→ **INSTRUÇÕES**
- A) No trecho sobre a crise climática, o desastre ecológico é descrito como lento e, ao mesmo tempo, muito rápido. Explique em até três frases como o próprio trecho justifica essa descrição.
- B) Segundo o trecho sobre a crise climática, que frase foi dita por Greta Thunberg?
- C) Por favor, escreva a continuação do trecho sobre a crise climática a partir da última frase apresentada.
═══ TRECHO SELECIONADO
Recorde de temperatura no sexênio (2014-2019):
prelúdio do colapso ecossocial.
“A prosperidade da vida humana e
das suas culturas é compatível com um substancial decrescimento da população”
(1984)
Arne Næss and George Sessions em 8 Princípios da
Ecologia Profunda
Enquanto
a roda viva dos eventos sociais gira de maneira alucinante e as atividades
antrópicas crescem continuamente, há um desastre ecológico ocorrendo em câmara
lenta (para os olhos humanos), mas que segue um ritmo aceleradíssimo para a
escala geológica. Aquilo que os cientistas chamavam de maneira cautelosa de
“mudanças climáticas” se transformou em “crise climática” ou “caos climático”,
passando a representar um perigo existencial à civilização e uma ameaça
concreta à sobrevivência da vida humana e não humana. Como disse Greta
Thunberg: “Nossa casa está pegando fogo”. A crise climática é a ameaça mais
urgente do nosso tempo. E o tempo para reverter o aquecimento global está se
esgotando.
══════
═══ DADOS FORNECIDOS
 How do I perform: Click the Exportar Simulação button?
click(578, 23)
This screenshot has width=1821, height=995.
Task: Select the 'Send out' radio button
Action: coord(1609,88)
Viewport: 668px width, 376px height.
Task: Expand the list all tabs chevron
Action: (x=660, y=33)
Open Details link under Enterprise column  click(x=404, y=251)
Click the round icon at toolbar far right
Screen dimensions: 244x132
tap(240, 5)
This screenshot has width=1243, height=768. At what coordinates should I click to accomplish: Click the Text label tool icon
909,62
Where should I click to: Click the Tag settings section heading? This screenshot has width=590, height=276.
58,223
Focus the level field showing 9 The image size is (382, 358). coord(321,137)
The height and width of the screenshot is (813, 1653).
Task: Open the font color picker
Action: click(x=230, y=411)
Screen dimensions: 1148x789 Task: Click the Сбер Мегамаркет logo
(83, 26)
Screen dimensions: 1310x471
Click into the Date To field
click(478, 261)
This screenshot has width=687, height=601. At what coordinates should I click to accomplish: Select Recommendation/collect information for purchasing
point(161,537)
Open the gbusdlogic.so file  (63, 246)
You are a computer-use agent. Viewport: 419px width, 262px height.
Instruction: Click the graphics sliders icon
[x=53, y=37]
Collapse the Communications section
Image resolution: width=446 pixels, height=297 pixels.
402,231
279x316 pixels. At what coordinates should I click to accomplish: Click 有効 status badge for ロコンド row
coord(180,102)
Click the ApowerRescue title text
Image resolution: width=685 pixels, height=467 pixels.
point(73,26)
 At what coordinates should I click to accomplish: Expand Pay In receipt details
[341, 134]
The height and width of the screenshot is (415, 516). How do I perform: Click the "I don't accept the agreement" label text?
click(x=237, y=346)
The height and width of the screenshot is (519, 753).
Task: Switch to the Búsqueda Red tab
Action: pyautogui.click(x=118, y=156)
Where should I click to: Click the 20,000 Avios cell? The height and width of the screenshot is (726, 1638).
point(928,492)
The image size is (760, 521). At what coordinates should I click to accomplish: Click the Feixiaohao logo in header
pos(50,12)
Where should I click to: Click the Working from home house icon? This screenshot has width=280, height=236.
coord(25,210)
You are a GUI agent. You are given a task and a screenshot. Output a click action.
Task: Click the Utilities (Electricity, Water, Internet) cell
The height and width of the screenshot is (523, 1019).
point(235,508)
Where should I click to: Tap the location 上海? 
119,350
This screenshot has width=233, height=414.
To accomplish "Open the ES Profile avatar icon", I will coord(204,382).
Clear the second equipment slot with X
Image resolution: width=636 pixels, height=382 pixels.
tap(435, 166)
══════
→ **RESPOSTAS POR TAREFA**
- A) O trecho diz que o desastre ocorre em câmara lenta para os olhos humanos. Na escala geológica, porém, ele segue um ritmo aceleradíssimo.

- B) “Nossa casa está pegando fogo”.

- C)
Depois
de 5 anos (2014-2018) das temperaturas mais altas já registradas desde o início
da série histórica que começou em 1880, o ano de 2019 marcou a vice-liderança
e, mesmo não sendo um ano de El Niño, ficou 0,95º C acima da média do século
XX. A atual década tem sido marcada por um calor excepcional, indicando uma
tendência preocupante. O cenário climático está ficando cada vez mais
perturbador, mais ameaçador e se agravando com muita rapidez e profundidade e
os incêndios e queimadas da Austrália são apenas uma “amostra grátis” do que
vem por aí.
O
gráfico abaixo, da NOAA, tendo como referência básica a temperatura média do
período 1901-2000, mostra as temperaturas mensais entre 1880 e 2019 e a reta de
tendência dos últimos 20 anos (1999-2019). Assim, em relação à média do século
XX, a temperatura de 2019 foi 0,95ºC mais alta (sendo que no mês de dezembro
apresentou um aumento de 1,05ºC). Mas em relação ao período pré-industrial a
anomalia foi de cerca de 1,2ºC. Na primeira metade do século XX as
temperaturas estavam abaixo da média do século e passaram a ficar bem acima da
média na segunda metade do século. Já no século XXI o aumento é ainda mais
significativo, pois das 19 maiores temperaturas, 18 ocorreram entre 2001 e 2019
e 8 dos anos mais quentes ocorreram na atual década.
Nota-se
que, não somente o ano de 2019 apresentou um calor excessivo, como o ritmo do
aquecimento da série histórica aumentou para 0,22º C por década. A tendência do
aumento da temperatura entre 1880 e 2019 foi de 0,07º C por década. A tendência
entre 1950 e 2019 foi de 0,14ºC por década e entre 1999 e 2019 foi de 0,22ºC
por década. Mas o mais surpreendente é que a tendência 2009 a 2019 apresentou
um aumento de 0,36ºC.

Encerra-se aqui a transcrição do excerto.